Dla chrześcijanina sytuacja nigdy nie jest beznadziejna. Chrześcijanin jest człowiekiem nadziei. To nas wyróżnia (…)
Każdy z was, młodzi przyjaciele, znajduje też w życiu jakieś swoje „Westerplatte". Jakiś wymiar zadań, które musi podjąć i wypełnić. Jakąś słuszną sprawę, o którą nie można nie walczyć. Jakiś obowiązek, powinność, od której nie można się uchylić, nie można „zdezerterować".
Wreszcie – jakiś porządek prawd i wartości, które trzeba „utrzymać" i „obronić", tak jak to Westerplatte, w sobie i wokół siebie. Tak, obronić – dla siebie i dla innych. (…) w takim momencie pamiętajcie: oto przechodzi w twoim życiu Chrystus – i mówi: „pójdź za Mną".
Nie opuszczaj Go.
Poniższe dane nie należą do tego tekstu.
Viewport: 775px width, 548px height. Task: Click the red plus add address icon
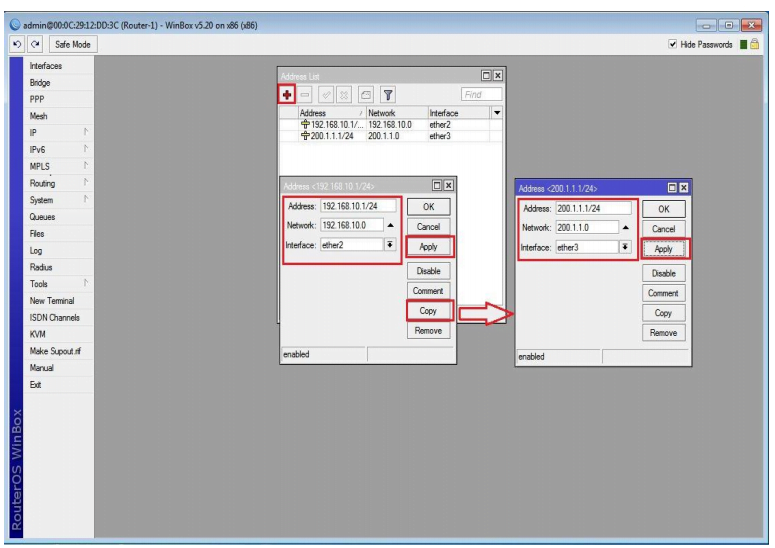(x=287, y=94)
Nie odchodź. Przyjmij to wezwanie. W przeciwnym razie, może zachowasz „wiele namiętności", tak jak ten młodzieniec w Ewangelii, ale „odejdziesz smutny". Pozostaniesz ze smutkiem sumienia.
Pragnę powiedzieć, (…) że są w Polsce młodzi ludzie, którzy pragną świata lepszego: bardziej ludzkiego. Świata prawdy, wolności, sprawiedliwości i miłości. (…) są w Polsce ludzie, którzy to podstawowe pragnienie, mimo wszystkich trudności, starają się wprowadzić w czyn i uczynić rzeczywistością swych środowisk, swego narodu i społeczeństwa.
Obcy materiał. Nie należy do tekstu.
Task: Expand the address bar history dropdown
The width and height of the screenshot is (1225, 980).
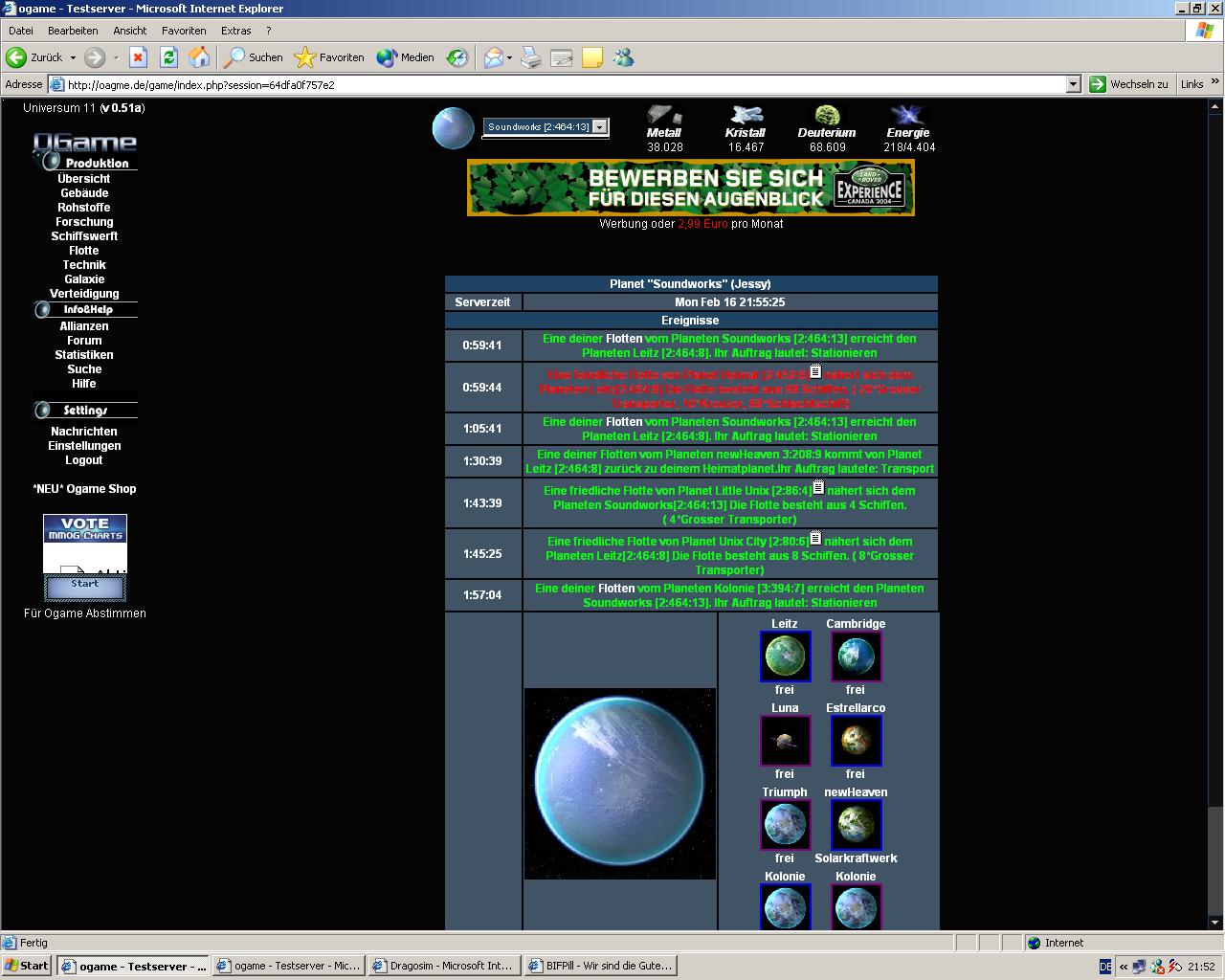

Człowiek jest drogą Kościoła. (…) Każdy człowiek. I ta ważność człowieka ma swoje konsekwencje w różnych wymiarach bytowania. W wymiarze społecznym, najszerzej rzecz biorąc (…) Dla tych wszystkich wymiarów bytowania człowieka tu, na ziemi, ma znaczenie – znaczenie podstawowe – to, że Chrystus jest i że jest Tym, kim jest. To znaczy, że jest Drogą, Prawdą i Życiem. Życzę wam, ażebyście się w tym głęboko zakorzenili. I żebyście w ten sposób również i na naszej trudnej, polskiej ziemi, w trudnych warunkach i okolicznościach naszego bytowania prowadzili jednak do tego moralnego zwycięstwa, które jest nieodzowne dla człowieka i dla narodu.
To jest prawda, że historia naszemu narodowi na przestrzeni całych pokoleń zadaje te trudne zwycięstwa. Ale są także one pewniejsze, w jakimś sensie pewniejsze, aniżeli te wszystkie łatwe zwycięstwa zakorzenione w płytkim materializmie, konsumizmie czy też jakimkolwiek koniunkturalizmie.
Młody człowiek jest wrażliwy na prawdę, sprawiedliwość, piękno i inne wartości duchowe. Młody człowiek pragnie odnaleźć siebie samego, dlatego szuka, czasem burzliwie szuka, prawdziwych wartości i ceni tych ludzi, którzy ich nauczają i według nich żyją. Któż z was nie miał w życiu i nie wspomina z wdzięcznością takiego człowieka: kapłana, nauczyciela, profesora lub przyjaciela, który umiał odsłonić nam nowy świat wartości i wzbudzić dla niego trwały entuzjazm, czy nawet nadać cały kierunek życiu? W naszym świecie, w świecie wielorakiego postępu i rozwoju, ale i dominującego materializmu, młodzież szuka oparcia w Kościele, który kształtuje wiarę i ukazuje horyzonty chrześcijańskiego humanizmu.
Spotkanie Ojca Św. Jana Pawła II z katechetami, nauczycielami i uczniami, Włocławek, 6 czerwca 1991 r.